Transtheoretical Model (TTM) / Stages of Change Model
A widely used stage theory that contends that people pass through 5 stages in altering health-related behavior: precontemplation (no serious thinking about change), contemplation (acknowledge and consider change), preparation, action, and maintenance.
Primary Prevention
Health-enhancing efforts to prevent disease or injury from occurring.
Secondary Prevention
Actions taken to identify and treat an illness or disability early in its course.
Tertiary Prevention
Actions taken to contain damage once a disease or disability has progressed beyond its early stages. Ex. chemotherapy.
Health Education
Any planned intervention involving communication that promotes the learning of healthier behavior.
Gain-Framed Message
A health message that focuses on attaining positive outcomes, or by avoiding undesirable ones, by adopting a health-promoting behavior. Effective in promoting prevention behaviors.
Loss-Framed Message
A health message that focuses on a negative outcome from failing to perform a health-promoting behavior. Effective in promoting illness-detection (screening) behavior.
6 Risk-Taking Behaviors
Smoking,eating high-fat/low-fiber foods, decreased exercise, increase use of alcohol/drugs, not using proven medical methods for preventing or diagnosing disease early, engaging in violent behavior.
Overt Family Conflict
Constant outbursts of anger.
Community Barriers
People are more likely to adopt health-enhancing behaviors when they are promoted by community organizations.
Precede/Proceed Model
Identify problems, etc., analyze background factors, implements health education that target factors.

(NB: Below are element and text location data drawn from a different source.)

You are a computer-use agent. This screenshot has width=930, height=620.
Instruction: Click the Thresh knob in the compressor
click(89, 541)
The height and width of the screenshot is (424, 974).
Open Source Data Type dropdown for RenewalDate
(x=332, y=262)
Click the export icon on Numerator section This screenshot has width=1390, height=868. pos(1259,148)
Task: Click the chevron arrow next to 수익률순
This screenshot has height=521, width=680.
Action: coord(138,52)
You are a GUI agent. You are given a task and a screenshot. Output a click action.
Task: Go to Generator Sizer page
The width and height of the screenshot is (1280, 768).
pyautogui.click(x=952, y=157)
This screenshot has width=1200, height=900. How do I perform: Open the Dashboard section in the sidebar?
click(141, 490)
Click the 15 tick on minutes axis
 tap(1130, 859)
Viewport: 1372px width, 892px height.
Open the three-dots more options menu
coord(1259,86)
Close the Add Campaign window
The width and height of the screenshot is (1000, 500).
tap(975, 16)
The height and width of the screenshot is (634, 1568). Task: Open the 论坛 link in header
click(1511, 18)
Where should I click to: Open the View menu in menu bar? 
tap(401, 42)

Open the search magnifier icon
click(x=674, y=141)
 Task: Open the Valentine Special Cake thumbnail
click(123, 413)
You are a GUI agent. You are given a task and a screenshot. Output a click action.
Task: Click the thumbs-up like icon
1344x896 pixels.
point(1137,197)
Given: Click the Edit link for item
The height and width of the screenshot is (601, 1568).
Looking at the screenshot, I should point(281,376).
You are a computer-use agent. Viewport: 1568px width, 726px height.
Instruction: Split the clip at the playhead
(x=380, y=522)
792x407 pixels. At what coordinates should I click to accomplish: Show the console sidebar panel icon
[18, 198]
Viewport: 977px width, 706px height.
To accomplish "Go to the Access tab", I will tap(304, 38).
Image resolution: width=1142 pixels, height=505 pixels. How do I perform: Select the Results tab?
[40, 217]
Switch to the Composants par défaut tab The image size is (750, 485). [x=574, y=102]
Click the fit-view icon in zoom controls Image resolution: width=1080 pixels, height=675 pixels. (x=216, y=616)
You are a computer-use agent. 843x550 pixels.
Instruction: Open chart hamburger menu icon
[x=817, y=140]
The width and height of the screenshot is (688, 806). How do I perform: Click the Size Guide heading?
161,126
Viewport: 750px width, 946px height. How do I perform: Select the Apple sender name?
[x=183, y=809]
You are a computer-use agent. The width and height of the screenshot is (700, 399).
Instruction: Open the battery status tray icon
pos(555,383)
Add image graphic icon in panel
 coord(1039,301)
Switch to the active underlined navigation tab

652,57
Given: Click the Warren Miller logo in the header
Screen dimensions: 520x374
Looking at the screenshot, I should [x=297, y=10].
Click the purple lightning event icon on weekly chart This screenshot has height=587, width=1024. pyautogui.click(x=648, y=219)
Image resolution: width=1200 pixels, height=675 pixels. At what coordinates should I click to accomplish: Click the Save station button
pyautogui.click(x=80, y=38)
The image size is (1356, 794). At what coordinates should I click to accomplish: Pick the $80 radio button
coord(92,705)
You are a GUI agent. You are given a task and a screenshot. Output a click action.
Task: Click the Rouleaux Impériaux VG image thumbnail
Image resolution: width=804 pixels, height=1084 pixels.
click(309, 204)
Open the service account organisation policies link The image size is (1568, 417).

Cognitive-Behavioral Interventions
Focus on the conditions that elicit health behaviors and the factors that help to maintain and reinforce them.
Traditional Behavior
Modification programs derive from classical and operant conditioning.
Self-Monitoring
People keeping track of their own target behavior that is to be modified, including the stimuli associated with it and the consequences that follow.
Aversion Therapy
A behavioral intervention based on classical conditioning, in which stimuli that elicit an unwanted target behavior become associated with unpleasant outcomes.
Operant Behavior
Any voluntary behavior that “operates” on the environment.
Discriminative Stimuli
Environmental signals that certain behaviors will be followed by reinforcement.
Stimulus-Control Intervention
A behavioral intervention aimed at modifying the environmental discriminative stimuli that controls a target behavior by signaling its reinforcement.